Goy und Kubeja machen es sich nicht leicht. Um die Langlebigkeit ihrer Entwürfe zu fördern, experimentieren sie mit einer Ästhetik, die von Saison zu Saison Neues bietet, deren Elemente sich aber immer wieder aufeinander beziehen. So besteht die Möglichkeit, nach und nach eine harmonische Garderobe aufzubauen. An ihre hohen Standards halten sie sich, koste es was es wolle, auch wenn ihre Luxusmode noch einmal etwas teurer geworden ist.

Berlin ist für dieses Konzept ein hartes Pflaster. „Man kann hier ein komplett neues Konzept stricken und zu Ende denken“, sagt Goy. „Aber Berlin ist halt vergleichsweise arm“ holt Kubeja den schönen Gedanken zurück auf den Boden.

Nach Präsentationen in Berlin, London und Paris mit viel positivem Feedback und bisher wenig kommerziellem Erfolg lassen sie nun einen Testballon im reichen Düsseldorf steigen. Auf Einladung einer Galeristin wird „Working Title“ seine Kollektion deren betuchtem Freundeskreis vorstellen und auf zahlreiche Bestellungen hoffen. Das passt, denn erfolgreiche Galeristinnen und deren Rechtsanwältinnen sehen Goy und Kubeja als ihre Zielgruppe. Zu dem „Private Pre-Sale“ werden auch professionelle Einkäufer kommen. Nach anfänglichen Bedenken, dass diese empfindlich auf den Direktverkauf reagieren könnten, hoffen Goy und Kubeja darauf, dass die Begegnung zwischen Designern, Kunden und niedergelassenen Händlern dazu führt, das angespannte Verhältnis zum kränkelnden Einzelhandel zu entspannen und ganz neue gemeinsame Wege zu finden, Überproduktionen zu minimieren.

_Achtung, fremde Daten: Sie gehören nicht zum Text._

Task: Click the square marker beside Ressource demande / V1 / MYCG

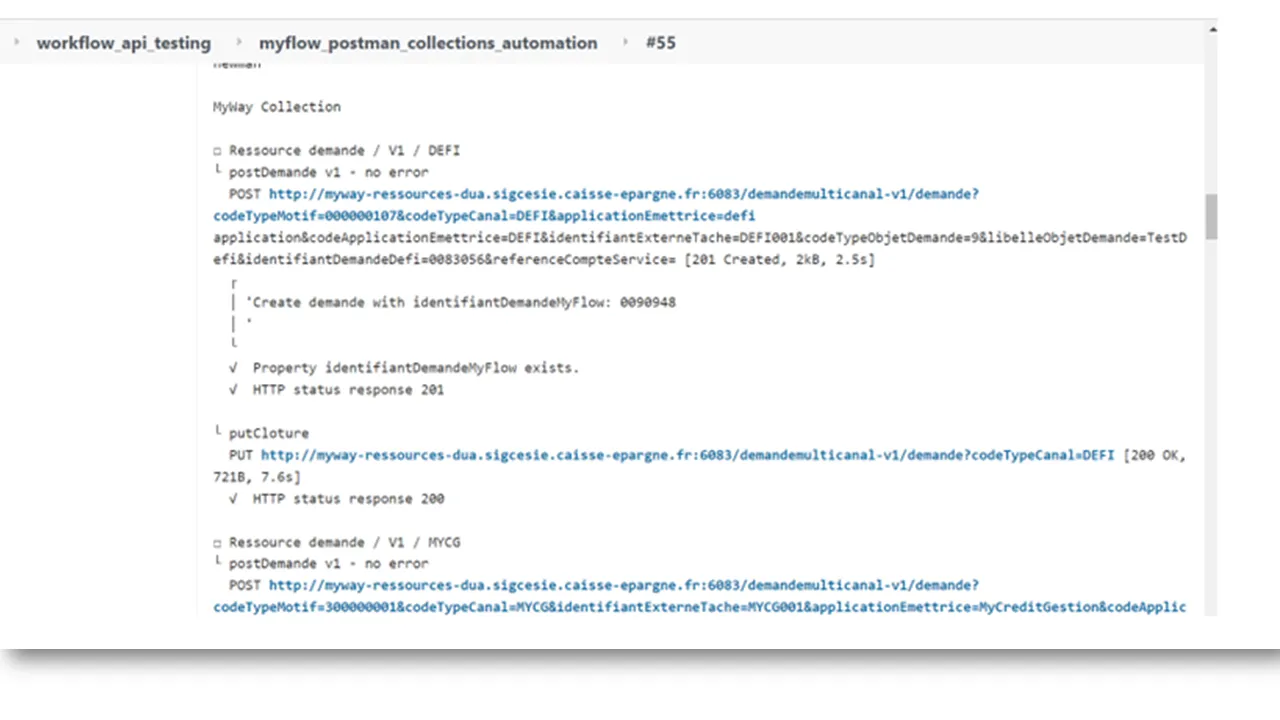Action: pos(217,542)
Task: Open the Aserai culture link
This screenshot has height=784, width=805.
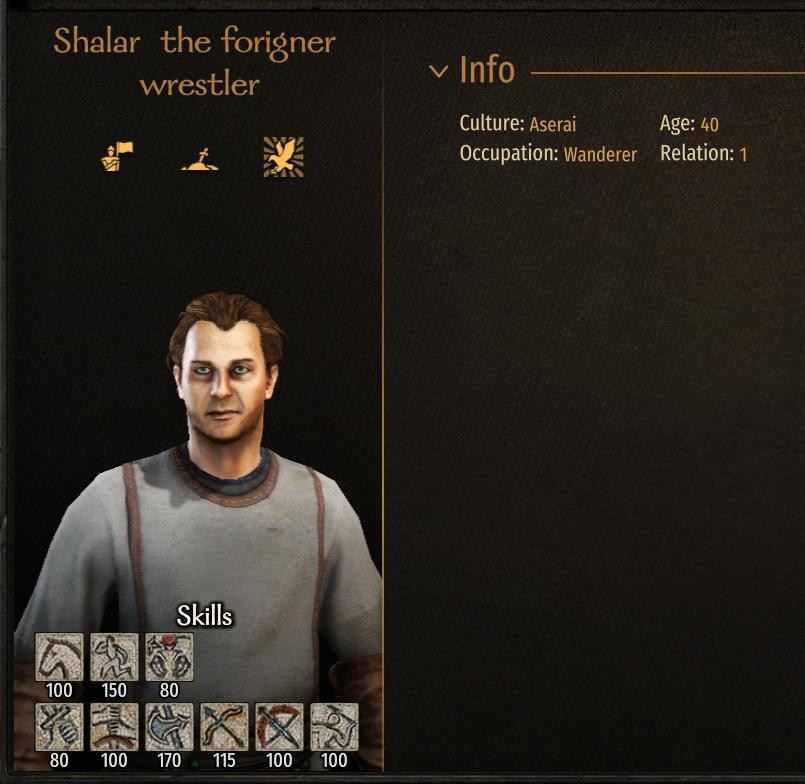Action: click(x=552, y=124)
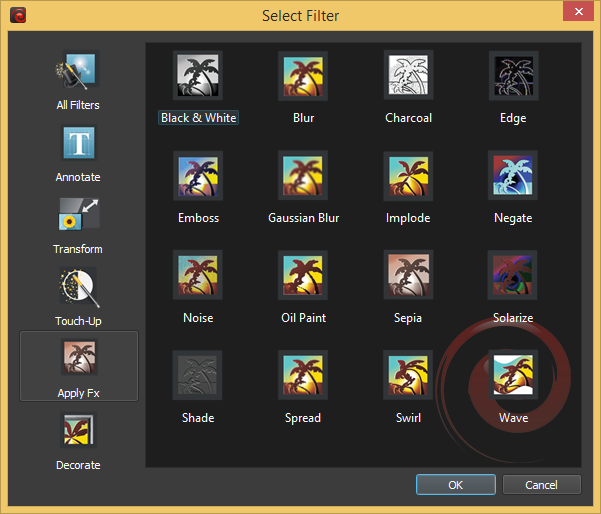Select the Edge filter icon
This screenshot has height=514, width=601.
click(513, 76)
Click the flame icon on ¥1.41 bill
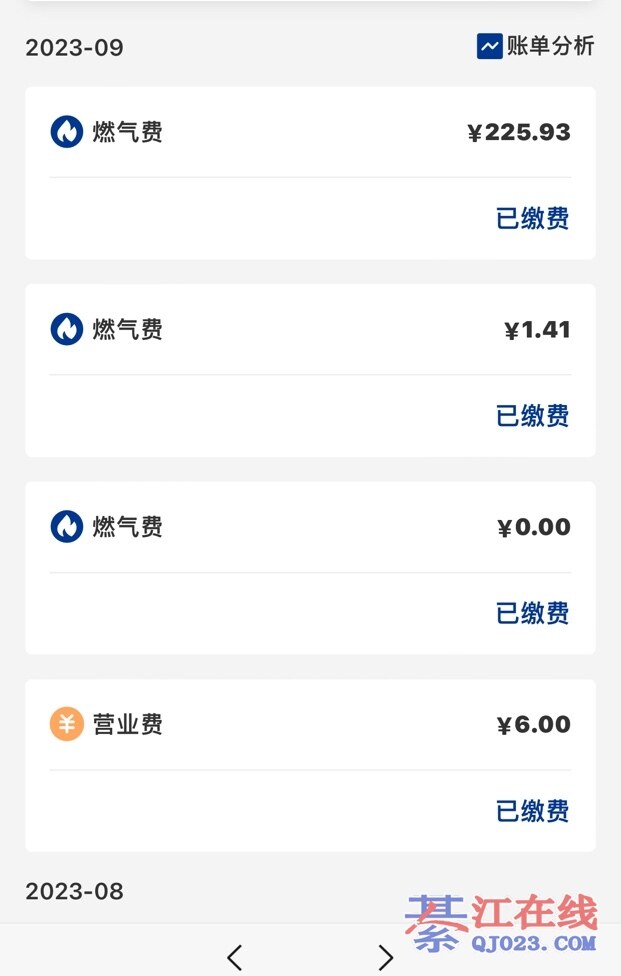Viewport: 621px width, 976px height. [67, 329]
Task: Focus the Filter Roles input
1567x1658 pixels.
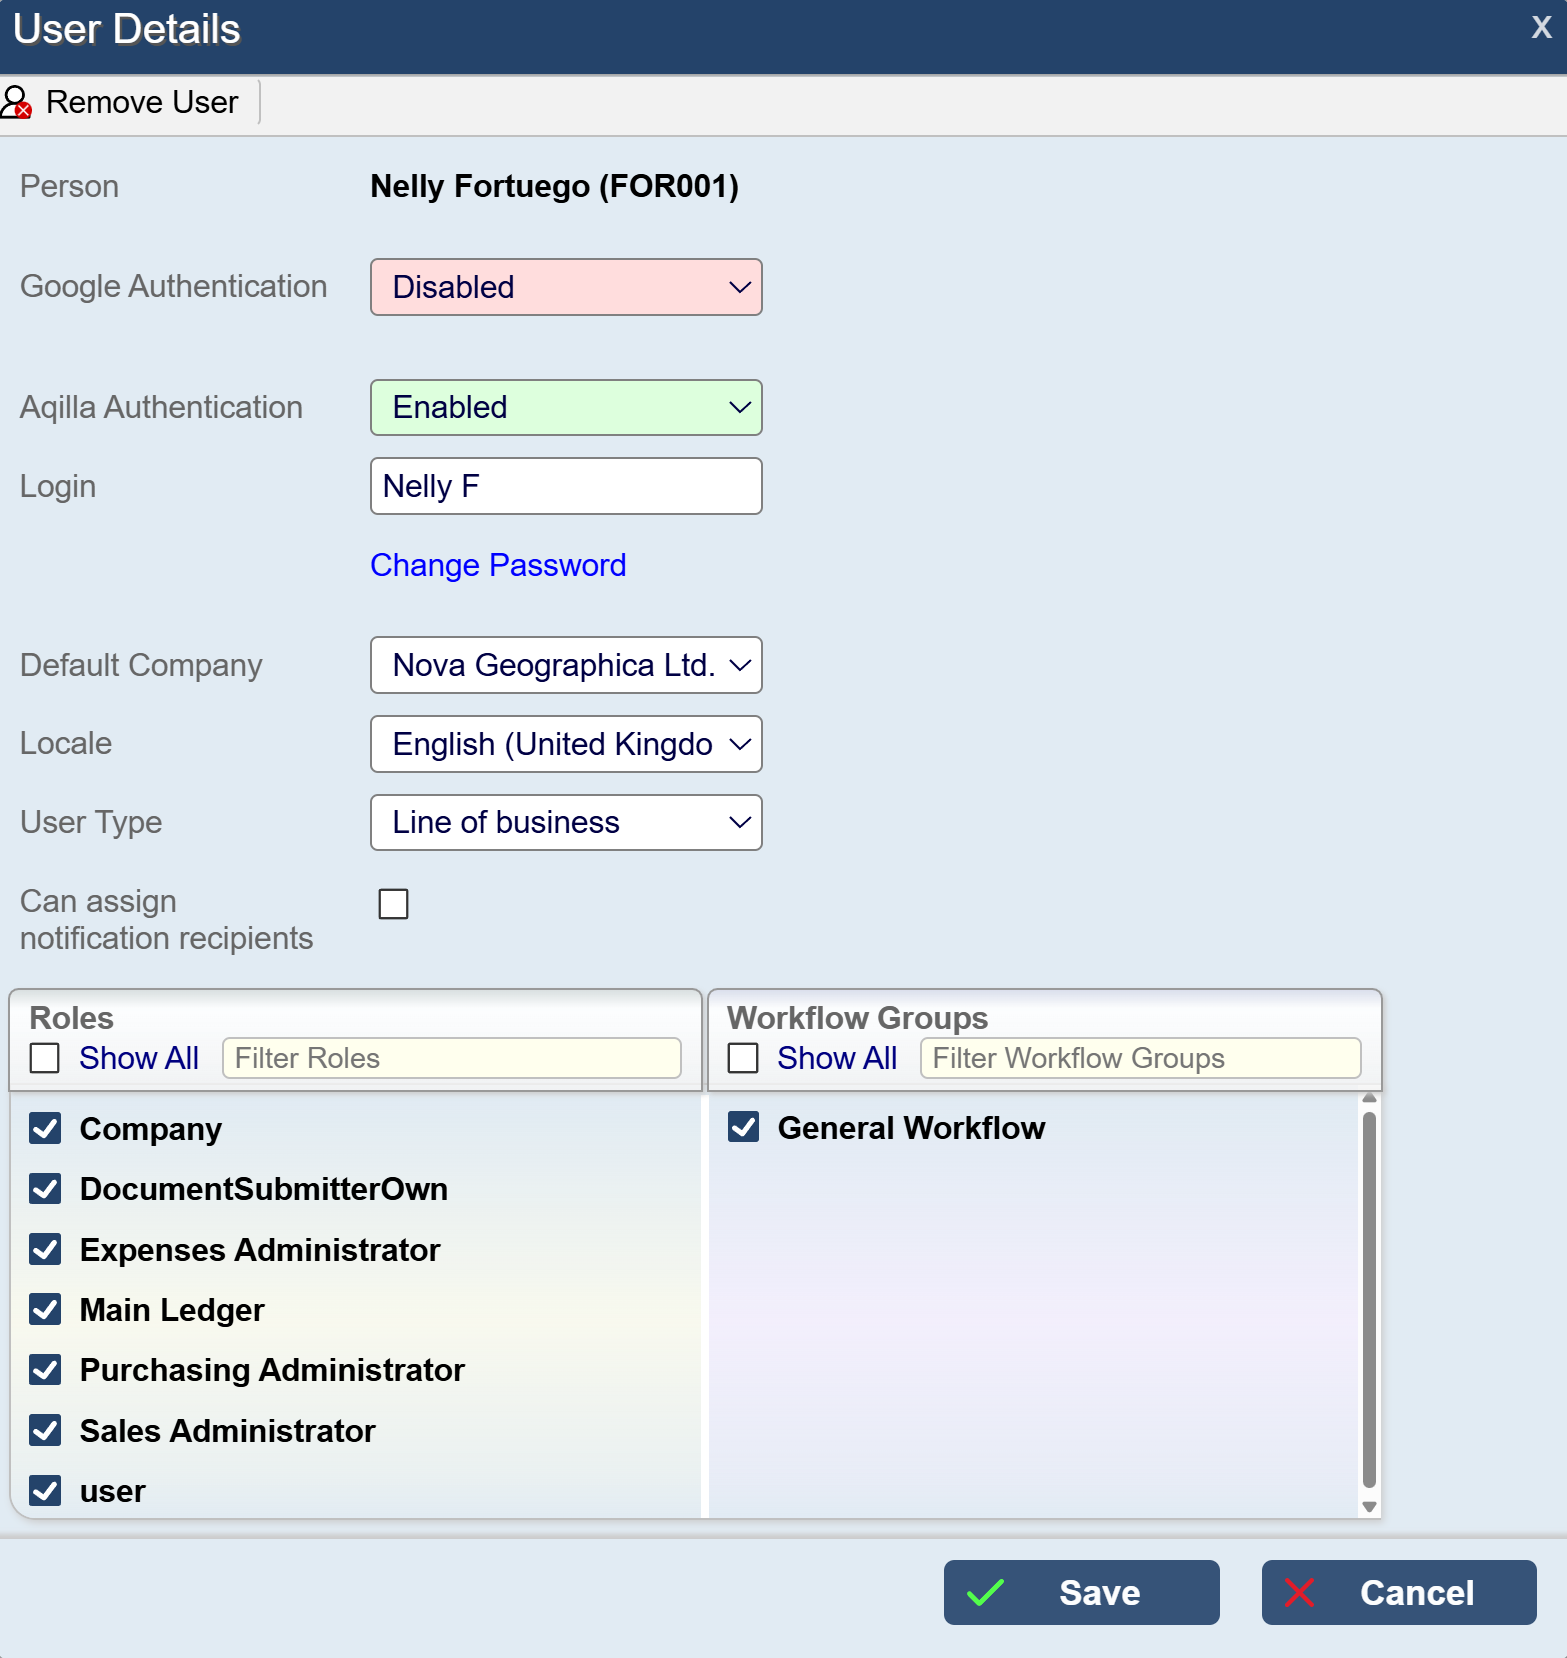Action: click(x=451, y=1058)
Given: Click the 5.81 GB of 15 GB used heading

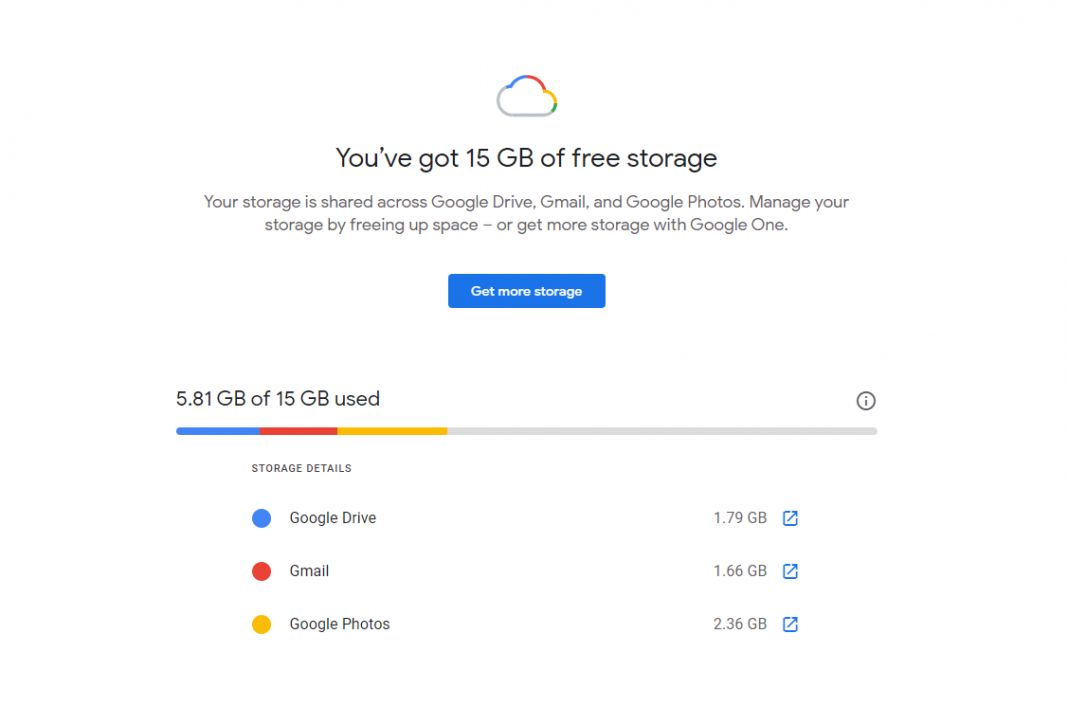Looking at the screenshot, I should point(277,398).
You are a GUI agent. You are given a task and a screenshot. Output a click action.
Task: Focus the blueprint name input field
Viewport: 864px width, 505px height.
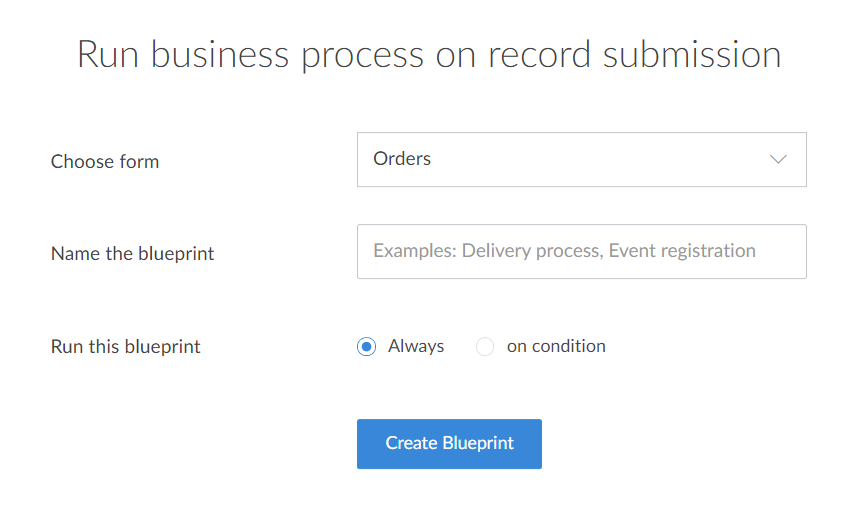coord(581,251)
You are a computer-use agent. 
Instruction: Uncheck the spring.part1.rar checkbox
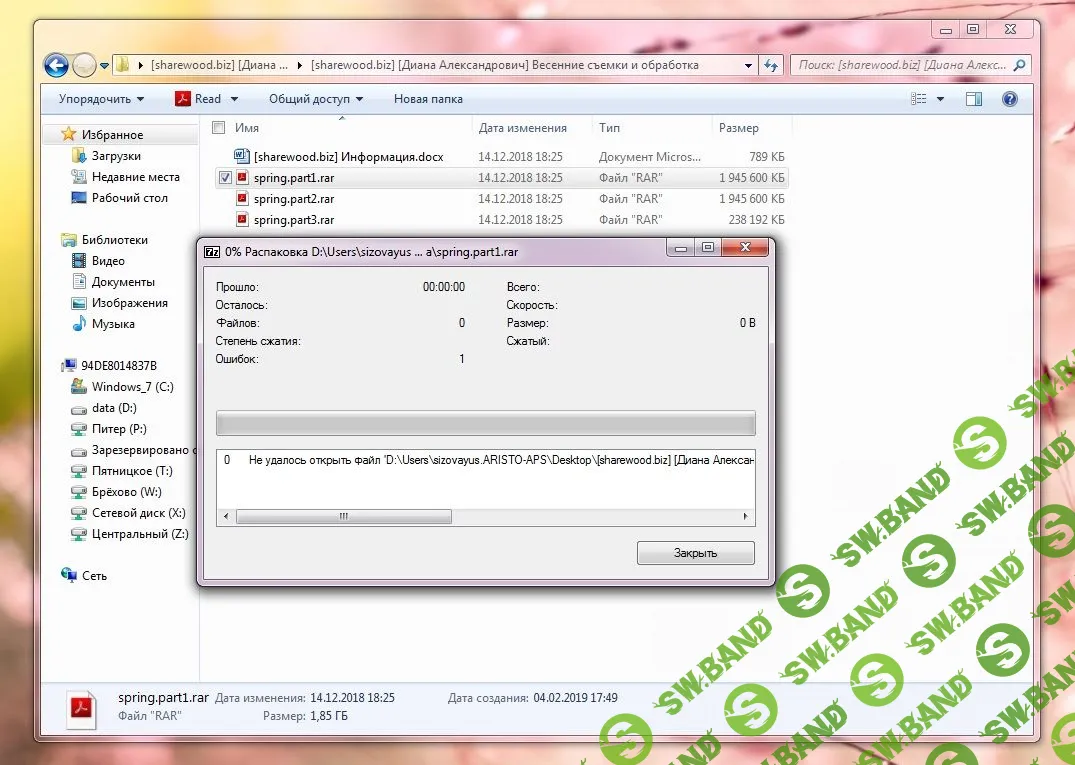(225, 178)
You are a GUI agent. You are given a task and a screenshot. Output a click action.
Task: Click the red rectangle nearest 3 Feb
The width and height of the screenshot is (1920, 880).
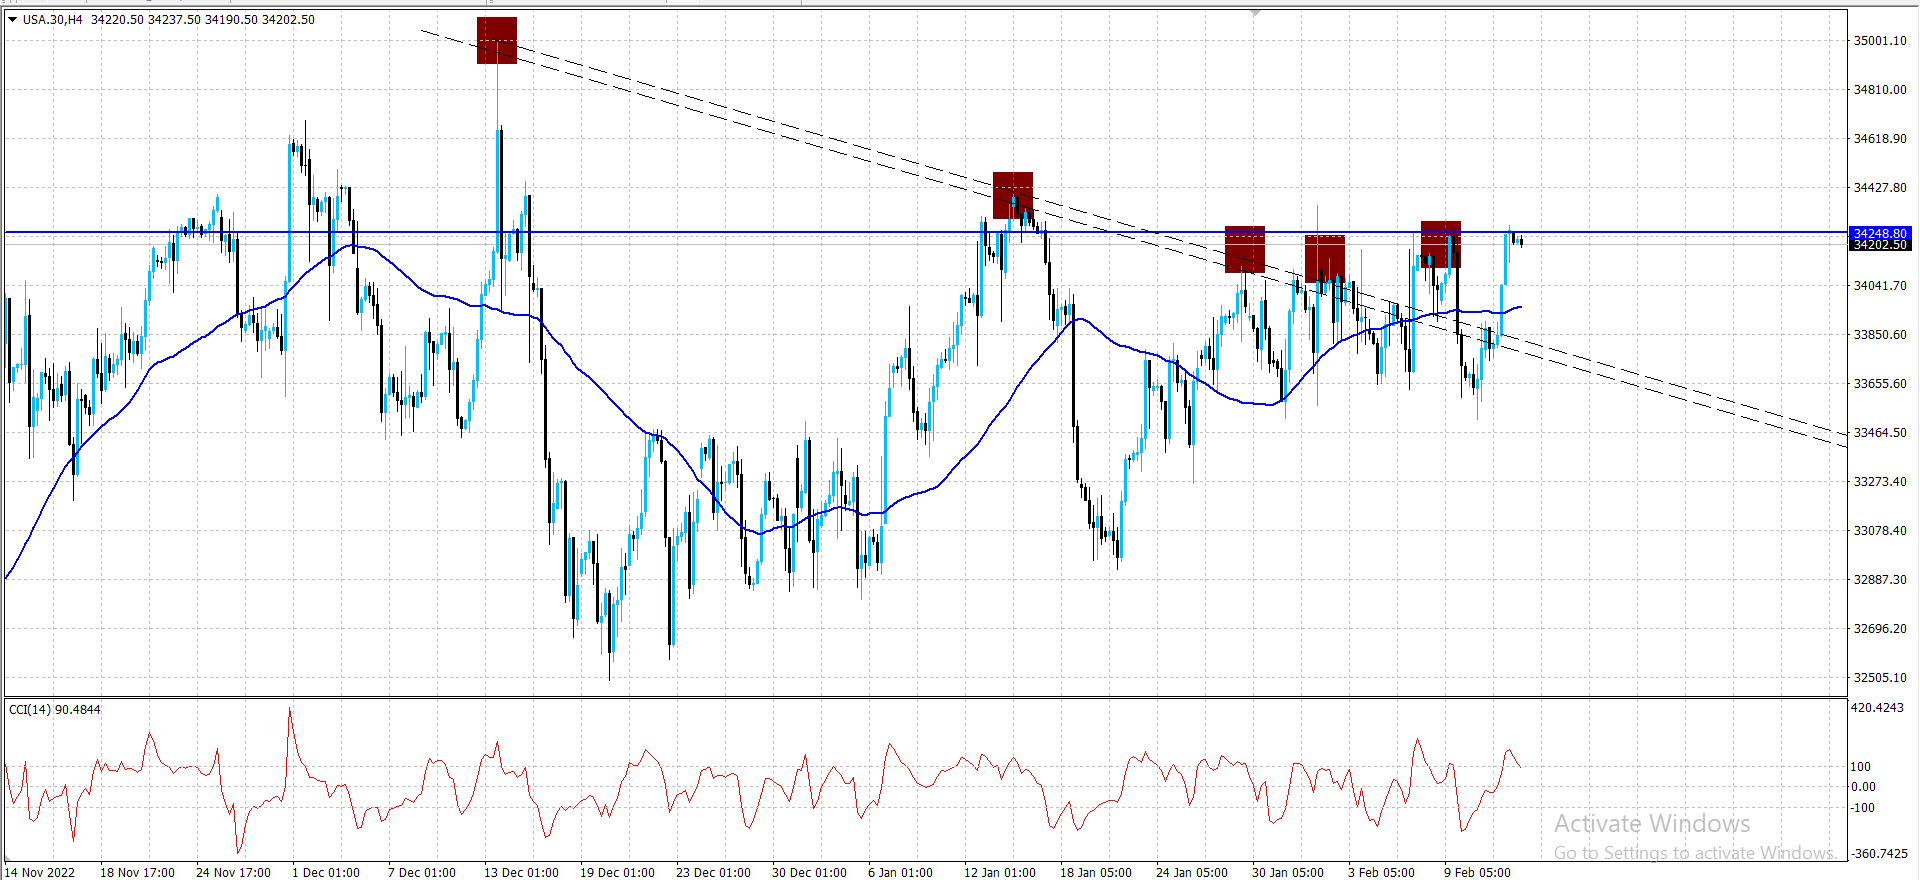tap(1325, 259)
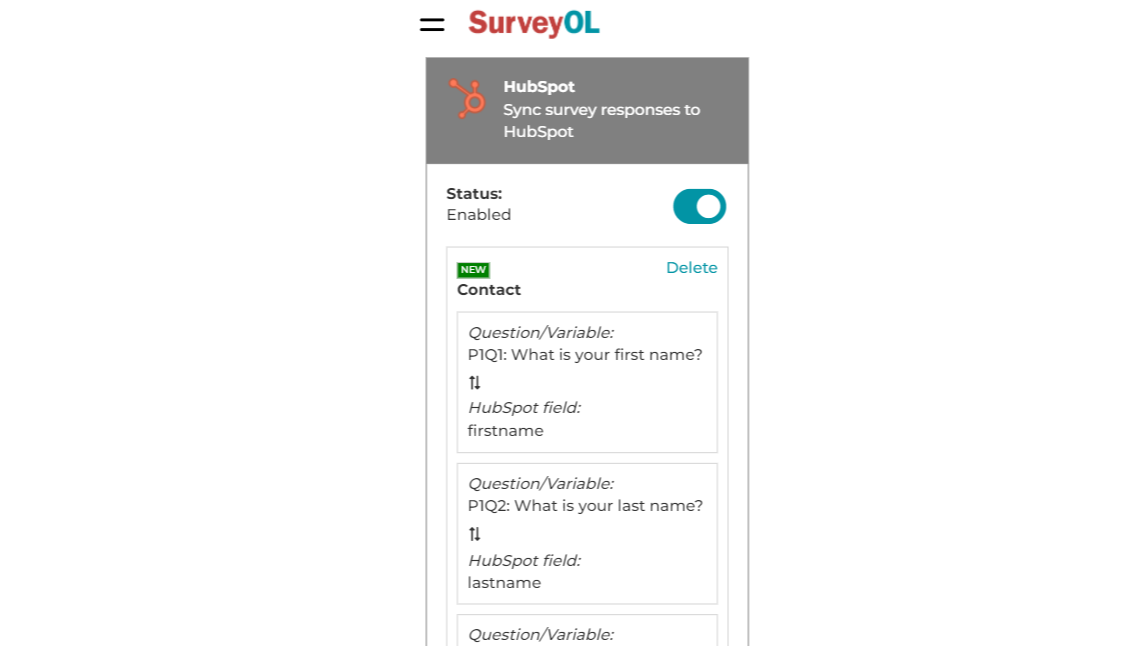Open the hamburger navigation menu
The width and height of the screenshot is (1148, 646).
[431, 24]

Die Unterstützung durch den Fashion Council kommt zum richtigen Zeitpunkt

Unterstützt und bestärkt werden sie auf diesen neuen Wegen vom „German Sustain Concept“, dem zweijährigen Coaching-Programm des Fashion Council Germany, das nachhaltige deutsche Modelabels langfristig auf dem Markt etablieren soll. Die Berater sind davon begeistert, mit dem Designerpaar neue PR-Strategien und Vertriebsformen testen zu können. Antonia Goy und Björn Kubeja sind glücklich, dass diese Unterstützung zum richtigen Zeitpunkt kommt. Auch wenn „Working Title“ ein noch junges und experimentierfreudiges Label ist, sind die beiden lange genug im Geschäft, um zu wissen, dass sie nicht ewig Zeit haben. „In den zwei Jahren des Coachings muss das Projekt abheben“, sagt Kubeja und spielt etwas nervös mit einer Rolle Paketband auf der noch der alte Name „Antonia Goy“ steht. Sollte es jetzt richtig losgehen, muss er sich als Nächstes um eine plastikfreie Alternative kümmern.